[start Text passage]

And if you and I agreed, and through our broker, sell a CBA stock, and our trade is the last trade for the day, that's the price most often quoted.

----

What is a stock/share on ASX?

ASX is a secondary exchange market where owner/investors can sell pretty much any amount of ownership/share in the company their broker allow them (min $500 per transaction i think). Most often, the company/business itself have nothing to do with the agreed price being transacted - it's purely between the buyer and seller on the market.

However, managment does want their firm's stock price to be highly valued [or correctly valued] since their bonus or the company's ability to raise capital depends on it. So they would issue more shares if they think the price is too high and they could get money cheaply, or buy back shares if they think it's good value... or could do these and others to manipulate or give an impression of the firm's true value...

But ultimately, what price a share could sell at depends on the value of the assets behind that share. i.e. the business itself.

---

So on days where you see a stock drop or rise by x% and the news guy say the company just lost $100 million or gained billions... that's just news and just what that transaction (could be just two bloke or a few dozen) value the company at. That price might be representative of the market, it might just simply be two blokes - one of which is right and the other is very wrong and has nothing to do with the company actually losing or gaining any money.

[end Text passage]

▶ Your tasks:
1) Answer these from the text on ASX share prices:
(a) What minimum amount per transaction does the writer suggest brokers allow?
(b) What two things depend on the firm's stock price, giving management a reason to want it highly valued?
(c) What does the price a share could sell at ultimately depend on?
2) Extend the text on ASX share prices with a further passage that follows on from its final sentence.

[start Data lines]

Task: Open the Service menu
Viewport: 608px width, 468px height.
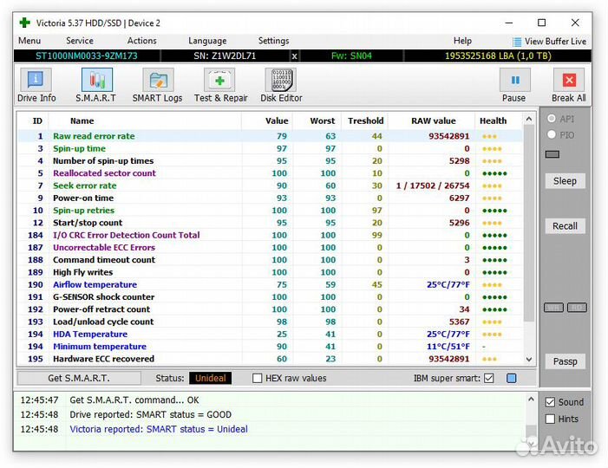Action: click(80, 41)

[end Data lines]

▶ Per-task answers:
1)
(a) $500.
(b) Management's bonus and the company's ability to raise capital.
(c) The value of the assets behind that share, that is, the business itself.

2)
It could be that company just reported they've lost 100 mill and the market price reflect that... often it's quite separate.


----------



## burglar (28 April 2014)

luutzu said:


> ... it might just simply be two blokes - one of which is right and the other is very wrong ...




Each may have a variety of reasons and it is remotely possible that both are right ((or both are wrong))


----------



## luutzu (28 April 2014)

burglar said:


> Each may have a variety of reasons and it is remotely possible that both are right ((or both are wrong))




Yes, true. A seller might reinvest that capital and do much better while the buyer could also see gains that outperform his previous holdings.

But if we're to only look at that one transaction by itself, if it goes down the seller wins... if it goes up the buyer win. That's what i mean.. i tend not to think of other variables, haha...


----------



## DeepState (28 April 2014)

Even if there are no company specific announcements, there may be macro announcements that affect the company and these will impact on the actions of those active in the stock.

RoE, Julia and others have mentioned that shares generally converge to some concept of long term value.  Long term value is an opinion and there will be a range around anyone's perception of it and perceptions will vary.  It will also develop over time as things you assumed do not come to fruition (including positive surprise).  Hence, there is no smooth convergence to be expected in absolute terms, it is convergence to a concept of long term value - which moves around.  This does not detract in anyway from the wisdom of the statements.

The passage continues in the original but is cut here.